§ **INSTRUCTIONS FOR THE TASK**: Stop after the line holding "Close (637, 9)". Repeat exactly every line before it in the records below, that line too, and leave out the pictures.
───── SUPPLIED DATA
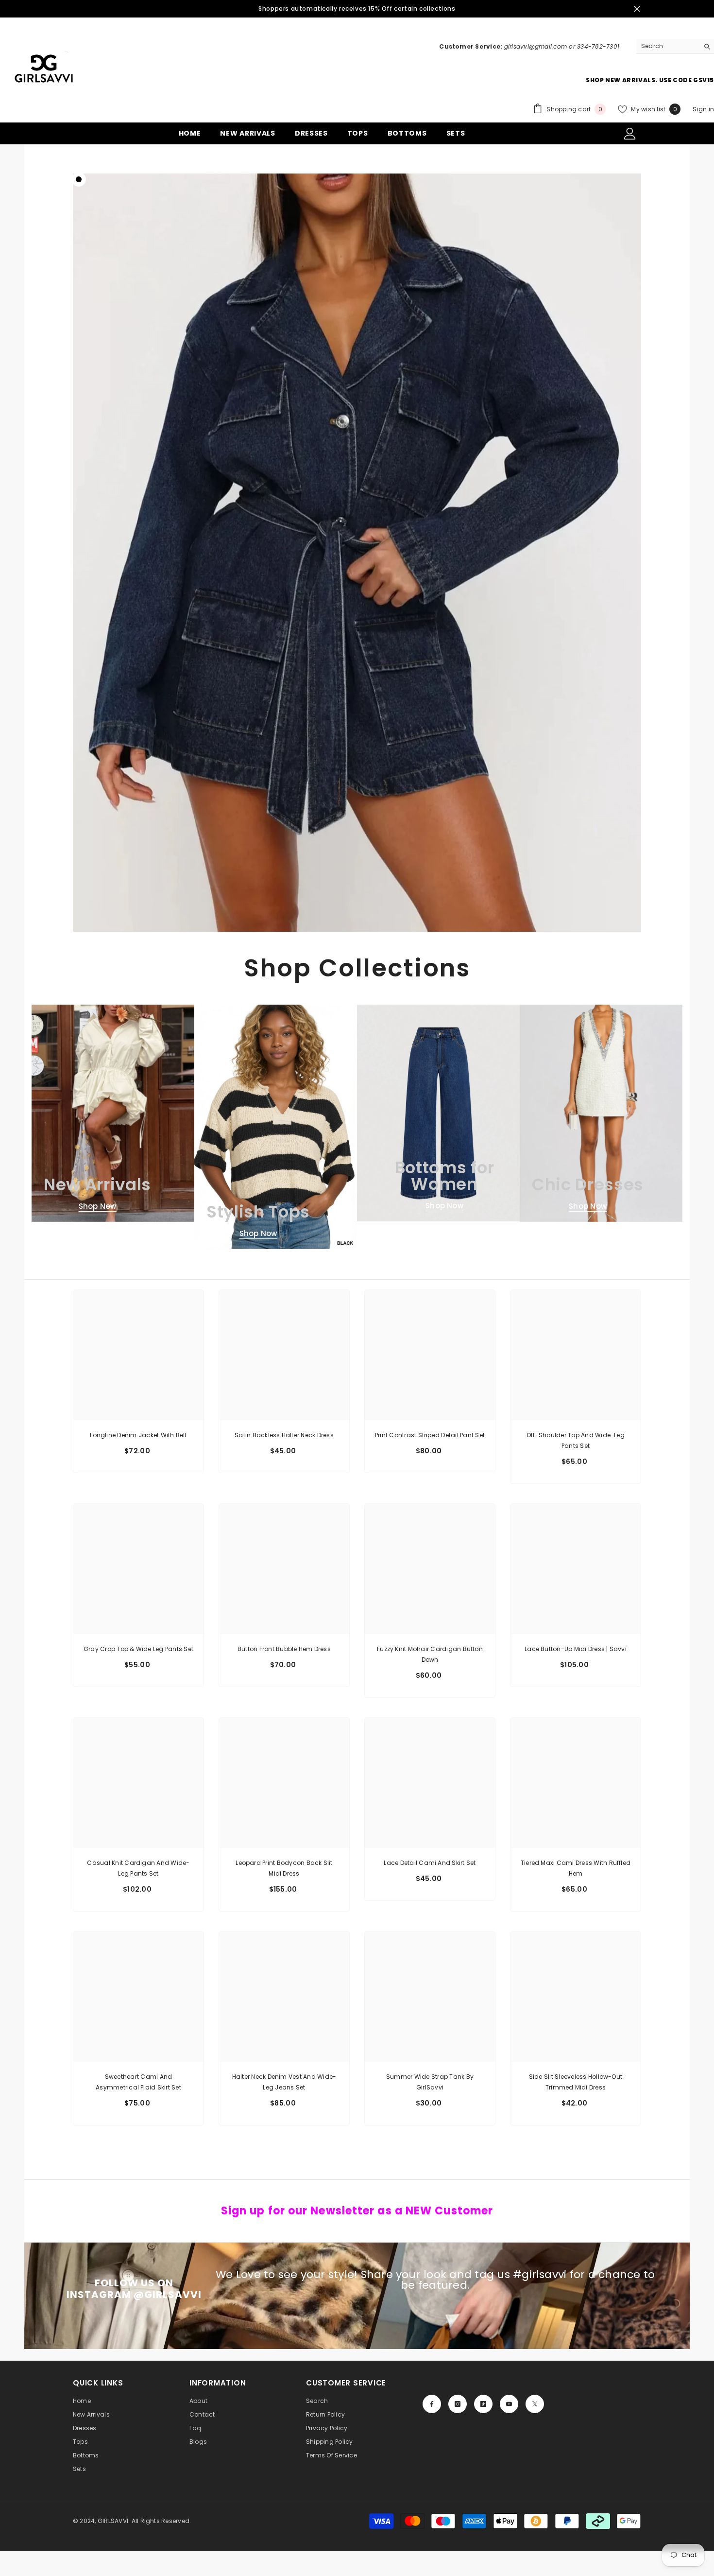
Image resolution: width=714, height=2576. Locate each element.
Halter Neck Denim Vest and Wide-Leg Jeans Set (284, 2081)
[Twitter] (535, 2404)
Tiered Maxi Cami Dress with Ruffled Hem (575, 1868)
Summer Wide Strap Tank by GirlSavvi (430, 2081)
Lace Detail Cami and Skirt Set (430, 1863)
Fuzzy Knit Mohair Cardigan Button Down (430, 1654)
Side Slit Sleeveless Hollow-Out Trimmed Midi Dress (575, 2081)
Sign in (703, 109)
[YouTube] (509, 2404)
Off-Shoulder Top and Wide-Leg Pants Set (576, 1440)
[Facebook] (432, 2404)
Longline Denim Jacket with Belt (138, 1435)
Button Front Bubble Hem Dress (284, 1649)
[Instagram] (457, 2404)
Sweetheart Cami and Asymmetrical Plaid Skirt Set (138, 2081)
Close (637, 9)
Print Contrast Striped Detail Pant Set (430, 1435)
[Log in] (630, 133)
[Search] (675, 46)
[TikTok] (483, 2404)
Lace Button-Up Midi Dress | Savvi (576, 1649)
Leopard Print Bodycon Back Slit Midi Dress (284, 1868)
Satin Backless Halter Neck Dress (284, 1435)
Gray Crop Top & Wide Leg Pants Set (138, 1649)
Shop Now (98, 1206)
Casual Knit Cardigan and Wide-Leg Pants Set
──────────
§ **RESPONSE AREA**:
Image resolution: width=714, height=2576. Locate each element.
Halter Neck Denim Vest and Wide-Leg Jeans Set (284, 2081)
[Twitter] (535, 2404)
Tiered Maxi Cami Dress with Ruffled Hem (575, 1868)
Summer Wide Strap Tank by GirlSavvi (430, 2081)
Lace Detail Cami and Skirt Set (430, 1863)
Fuzzy Knit Mohair Cardigan Button Down (430, 1654)
Side Slit Sleeveless Hollow-Out Trimmed Midi Dress (575, 2081)
Sign in (703, 109)
[YouTube] (509, 2404)
Off-Shoulder Top and Wide-Leg Pants Set (576, 1440)
[Facebook] (432, 2404)
Longline Denim Jacket with Belt (138, 1435)
Button Front Bubble Hem Dress (284, 1649)
[Instagram] (457, 2404)
Sweetheart Cami and Asymmetrical Plaid Skirt Set (138, 2081)
Close (637, 9)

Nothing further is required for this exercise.